Солнечный день (Ставинога) - страница 145

— Что ты мелешь? — вопил старый Гайда. — Хочешь бросить ремесло сейчас, в начале войны, когда из всех углов нужда глядит? Зачем я отдавал тебя в ученье? Да чтобы ты сыт был! Чтобы ты, старший, помог прокормить остальных ребятишек! Вот она, твоя благодарность.

Старый Гайда и впрямь крепко рассчитывал на помощь Яна. Ведь его, жену и четверых детей кормила одна коровенка да семь мер каменистой земли. Старый Гайда был мужик работящий, но неудачник. Его трудолюбие не приносило ощутимой пользы. Земля родила слишком мало, халупа разрушалась, совсем скособочилась. Когда-то в армии старый Гайда научился сапожничать и теперь зимой прирабатывал починкой заляпанной навозом обуви и порванных хомутов. Вечный каторжный труд и бедняцкие заботы преждевременно превратили его в изможденного, сварливого старика.
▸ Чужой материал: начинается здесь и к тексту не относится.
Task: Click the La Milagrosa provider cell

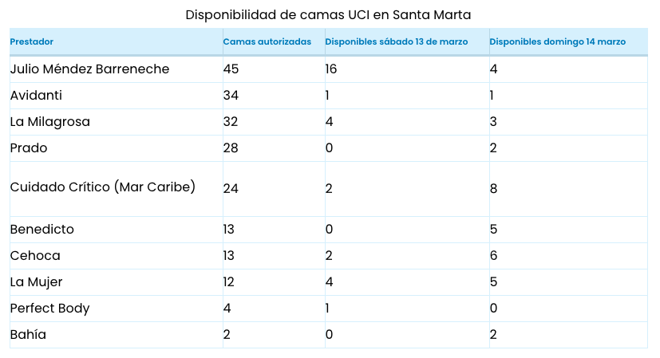Action: (x=49, y=122)
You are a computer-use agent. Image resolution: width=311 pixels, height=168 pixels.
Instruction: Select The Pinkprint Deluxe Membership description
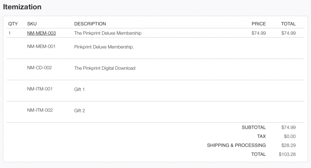click(108, 33)
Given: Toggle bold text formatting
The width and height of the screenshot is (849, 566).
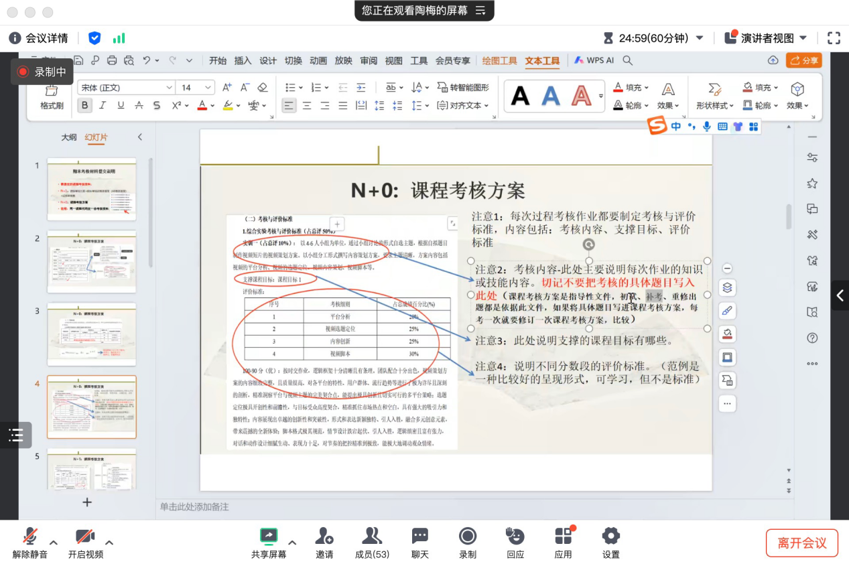Looking at the screenshot, I should [x=84, y=105].
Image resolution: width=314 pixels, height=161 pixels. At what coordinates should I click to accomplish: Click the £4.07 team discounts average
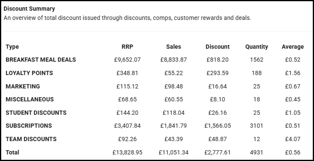tap(292, 139)
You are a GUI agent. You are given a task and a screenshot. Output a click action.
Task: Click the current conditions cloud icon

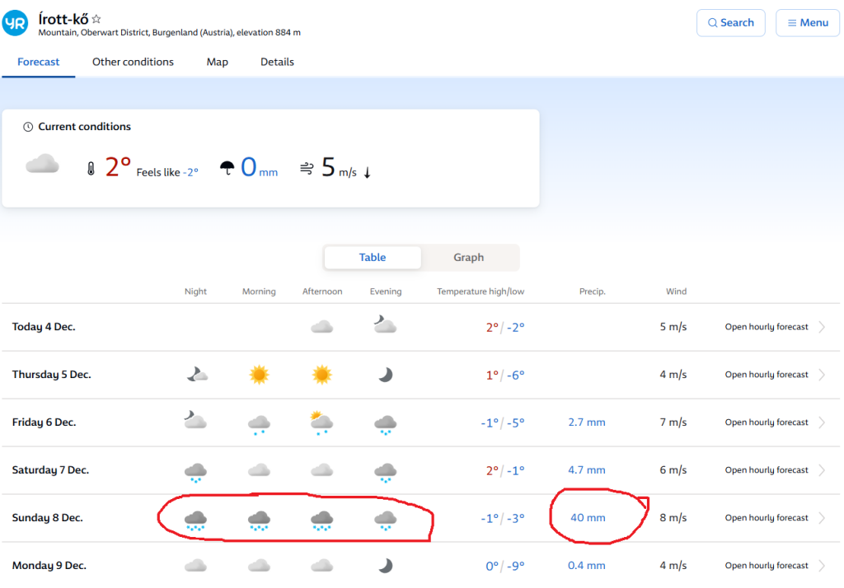tap(42, 166)
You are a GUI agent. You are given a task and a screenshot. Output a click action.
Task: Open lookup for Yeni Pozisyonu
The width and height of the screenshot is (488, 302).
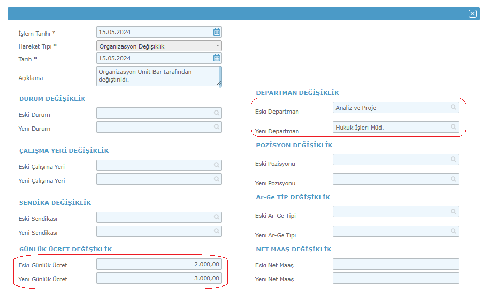(x=453, y=179)
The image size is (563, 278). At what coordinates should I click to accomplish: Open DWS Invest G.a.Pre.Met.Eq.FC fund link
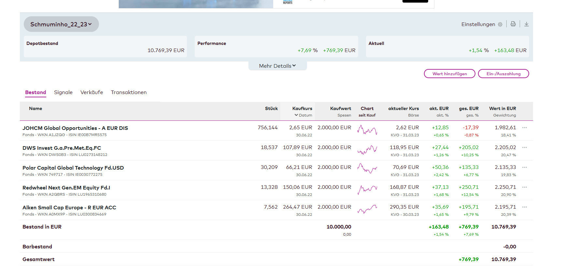click(x=62, y=148)
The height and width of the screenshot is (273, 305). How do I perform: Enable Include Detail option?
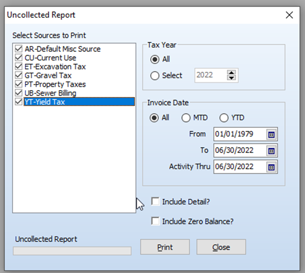coord(155,201)
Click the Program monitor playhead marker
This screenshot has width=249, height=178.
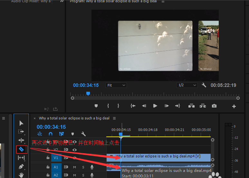88,94
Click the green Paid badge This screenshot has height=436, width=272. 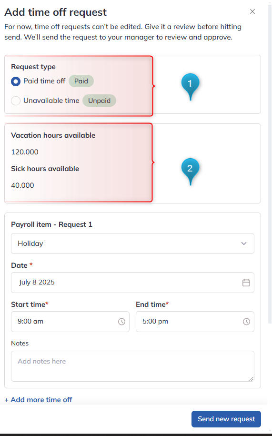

— Чем же ты хочешь заниматься? Ничем? До смерти мне тебя кормить? — причитал старый Гайда, услышав решение сына. Знал, что его старший настолько же упрям, тупо упрям, насколько труслив. Боялся бодливой козы, а когда снимали яблоки, не решался лезть на дерево.

— Ничего мне от вас не надо, — отвечал старику сын. — Скоро мне семнадцать, сам себя прокормлю.

И пошел в дорожные рабочие. Скудного заработка едва хватало, чтобы утолить его ненасытный аппетит. Мечта о свежей ливерной колбасе и куске свинины, которые он мог бы приносить с бойни, рассеялась как дым.

Но папаша Гайда не успокоился. Он добился для своего первенца места в сельской жандармерии. В предпоследний год войны это был не лучший выход, но старому Гайде все труднее становилось прокормить свое босоногое потомство, а только это и занимало все его помыслы.

В отличие от отца молодой Гайда не мог похвастаться трудолюбием. Дорожные работы не очень-то пришлись ему по нраву. Место разводящего, которое с помощью вахмистра Махача устроил отец, он принял с благодарностью, ведь, помимо прочих выгод, он избавился от тотальной трудовой мобилизации. Мундир жандарма внушил молодому Гайде уверенность в себе. А жалованье позволило ему жениться на Ганче Секировой, дочери довольно состоятельного крестьянина, девице столь же тупой, как и он, хотя и более решительного характера. Он снял маленькую квартирку в общинном доме и жил спокойно до тех пор, пока в горах на границе между Моравией и Словакией не загремели партизанские выстрелы. Когда приходилось идти в патруль, разводящий испытывал приступы смертельного страха. У него в голове не укладывалось, как можно оставить уютный дом и податься в суровые зимние горы, чтобы воевать против немцев, которые лично ему ничего плохого не сделали. Во время ночных дежурств в караулке, когда они с вахмистром Махачем коротали время за картами, он не мог сосредоточиться на игре. То и дело он вспоминал донесения о налетах партизан на жандармские участки. Вахмистр Махач, завзятый картежник, честил его за это дураком и скотиной. Служба начала приедаться молодому Гайде. После дежурств он бежал в жаркие объятия своей Ганчи, под теплую перину, и сетовал на свою разнесчастную судьбу.